Great Gorge Resort was founded in McAfee, an unincorporated area of Vernon Township, in 1965 by Jack Kurlander and John Fitzgerald, who had worked at the now-closed Snow Bowl Ski Resort in Milton, New Jersey. Great Gorge was built on the former Fredericks farm.

Mountain Creek's Bear and South Peaks were the original Great Gorge Resort, with the current South Base Ski Patrol building serving as the Base Lodge. The original lodge was designed by Alexander McIlvaine, who also designed the lodges at Stratton Mountain in Vermont and Squaw Valley in Olympic Valley, California. After the conclusion of the 1964 New York World's Fair in New York City, the contents of the Swiss Pavilion were purchased and were transported to be incorporated into the new lodge at Great Gorge. In 1970, Great Gorge was the first ski area in the United States to use a jet engine to power their snow-making operations' air compressors.

Skiers Donna Weinbrecht and Jamie Kurlander, who have been inducted into the Sussex County Sports Hall of Fame, skied at Great Gorge. Weinbrecht went on to win the 1992 Olympic gold medal in freestyle moguls and five world championships.

The New York, Susquehanna and Western Railway operates tracks that abut the back of the Great Gorge South parking lot. For a time in the 1970s, there was a seasonal train operated by the railroad which offered skiers a way to the slopes and then returned them home.

In 1968, Vernon Valley Ski Resort opened to the north of Great Gorge. After the foreclosure of Great Gorge South and Great Gorge North, they were sold to Vernon Valley, which merged the three ski areas to form the Vernon Valley/Great Gorge Resort (VVGG).

In 1971, Great Gorge North was built on what is now Mountain Creek's Granite Peak, and a connecting trail was cut to connect Great Gorge North and the original resort, which was renamed Great Gorge South.

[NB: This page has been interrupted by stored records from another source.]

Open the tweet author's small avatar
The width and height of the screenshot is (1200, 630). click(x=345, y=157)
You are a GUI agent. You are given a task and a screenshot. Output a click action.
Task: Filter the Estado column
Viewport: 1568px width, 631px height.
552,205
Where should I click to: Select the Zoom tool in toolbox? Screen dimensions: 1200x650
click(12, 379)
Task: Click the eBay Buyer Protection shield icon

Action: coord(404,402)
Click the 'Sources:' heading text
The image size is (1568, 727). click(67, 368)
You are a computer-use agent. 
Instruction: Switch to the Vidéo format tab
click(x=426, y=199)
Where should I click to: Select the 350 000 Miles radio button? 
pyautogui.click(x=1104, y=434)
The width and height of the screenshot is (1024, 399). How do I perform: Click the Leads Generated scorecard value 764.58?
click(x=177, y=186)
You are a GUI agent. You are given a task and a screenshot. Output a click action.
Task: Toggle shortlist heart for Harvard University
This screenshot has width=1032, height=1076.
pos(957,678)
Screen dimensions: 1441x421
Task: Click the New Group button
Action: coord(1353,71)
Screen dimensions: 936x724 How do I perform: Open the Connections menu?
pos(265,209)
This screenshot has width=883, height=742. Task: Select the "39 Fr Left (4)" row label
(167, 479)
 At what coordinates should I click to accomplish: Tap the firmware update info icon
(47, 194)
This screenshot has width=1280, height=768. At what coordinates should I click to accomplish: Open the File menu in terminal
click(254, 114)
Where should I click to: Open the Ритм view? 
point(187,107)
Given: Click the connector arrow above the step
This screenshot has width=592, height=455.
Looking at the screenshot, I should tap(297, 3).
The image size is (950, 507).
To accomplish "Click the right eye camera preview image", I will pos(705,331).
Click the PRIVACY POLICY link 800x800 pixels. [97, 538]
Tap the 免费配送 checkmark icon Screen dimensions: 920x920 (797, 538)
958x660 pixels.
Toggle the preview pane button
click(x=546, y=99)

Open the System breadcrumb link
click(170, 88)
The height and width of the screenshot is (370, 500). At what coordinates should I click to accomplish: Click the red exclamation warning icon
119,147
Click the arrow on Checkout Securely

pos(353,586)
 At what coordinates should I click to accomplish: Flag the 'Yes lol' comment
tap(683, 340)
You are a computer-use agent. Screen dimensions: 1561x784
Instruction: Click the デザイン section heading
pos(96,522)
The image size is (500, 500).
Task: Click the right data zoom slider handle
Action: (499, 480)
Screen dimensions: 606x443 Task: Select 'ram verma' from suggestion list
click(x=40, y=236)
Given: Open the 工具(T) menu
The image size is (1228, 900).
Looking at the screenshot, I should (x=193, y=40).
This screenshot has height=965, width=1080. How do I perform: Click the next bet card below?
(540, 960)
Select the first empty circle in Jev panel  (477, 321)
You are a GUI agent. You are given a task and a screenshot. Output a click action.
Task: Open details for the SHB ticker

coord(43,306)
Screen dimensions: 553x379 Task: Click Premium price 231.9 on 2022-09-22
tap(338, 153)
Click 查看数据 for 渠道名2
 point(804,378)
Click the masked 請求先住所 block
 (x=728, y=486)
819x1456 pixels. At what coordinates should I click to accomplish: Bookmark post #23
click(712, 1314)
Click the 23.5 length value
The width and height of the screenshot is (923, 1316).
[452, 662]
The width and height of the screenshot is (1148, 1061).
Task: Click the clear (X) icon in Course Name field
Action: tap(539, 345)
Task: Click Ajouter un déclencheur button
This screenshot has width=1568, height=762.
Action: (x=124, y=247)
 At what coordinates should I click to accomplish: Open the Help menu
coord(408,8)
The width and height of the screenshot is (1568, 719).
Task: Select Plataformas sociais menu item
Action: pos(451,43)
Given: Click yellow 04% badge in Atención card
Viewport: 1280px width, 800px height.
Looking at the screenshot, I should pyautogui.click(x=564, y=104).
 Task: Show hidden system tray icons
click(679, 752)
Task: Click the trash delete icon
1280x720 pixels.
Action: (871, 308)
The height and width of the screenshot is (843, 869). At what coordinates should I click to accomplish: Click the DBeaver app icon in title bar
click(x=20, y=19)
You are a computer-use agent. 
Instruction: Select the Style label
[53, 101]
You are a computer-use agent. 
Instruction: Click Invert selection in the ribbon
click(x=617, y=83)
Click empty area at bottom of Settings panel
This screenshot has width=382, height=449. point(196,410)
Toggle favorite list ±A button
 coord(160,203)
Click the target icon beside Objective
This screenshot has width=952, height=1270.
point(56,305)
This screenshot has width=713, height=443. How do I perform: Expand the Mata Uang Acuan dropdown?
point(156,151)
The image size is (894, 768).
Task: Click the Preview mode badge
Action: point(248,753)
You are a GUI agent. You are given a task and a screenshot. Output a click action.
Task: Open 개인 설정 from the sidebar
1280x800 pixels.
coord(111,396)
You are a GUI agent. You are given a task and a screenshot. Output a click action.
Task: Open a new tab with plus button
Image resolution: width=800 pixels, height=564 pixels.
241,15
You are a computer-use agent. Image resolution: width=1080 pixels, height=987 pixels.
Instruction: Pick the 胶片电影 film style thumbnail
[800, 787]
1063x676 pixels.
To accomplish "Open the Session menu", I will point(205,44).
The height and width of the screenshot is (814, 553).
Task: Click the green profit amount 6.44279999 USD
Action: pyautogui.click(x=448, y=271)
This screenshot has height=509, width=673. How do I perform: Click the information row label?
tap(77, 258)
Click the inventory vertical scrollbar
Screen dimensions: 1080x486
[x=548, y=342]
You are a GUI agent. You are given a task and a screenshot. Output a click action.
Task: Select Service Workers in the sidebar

A connecting chair lift was also installed - the Sojourn double. Great Gorge North was part of a master plan that included a never-built Olympic ski-jump and training facility.

In 1974, VVGG was purchased by Great American Recreation (GAR), which invested in snowmaking equipment that allowed the new resort to survive seasons with little snow. In 1978, VVGG opened Action Park, a seasonal amusement park with over 75 rides and attractions including 40 water slides, bungee jumping, go-karts, bumper boats and mini golf.

During the 1980s Cobblestone Village, a small shopping and dining village was built. The decade also saw the development of Great Gorge Village, a 1300-unit condo development of what were originally luxury housing units, and the Spa, at Great Gorge, a four-star luxury resort and spa complete with an 18-hole golf course and a number of indoor and outdoor swimming pools. VVGG continued to upgrade its skiing operations, installing several new lifts, including a triple chairlift in 1981.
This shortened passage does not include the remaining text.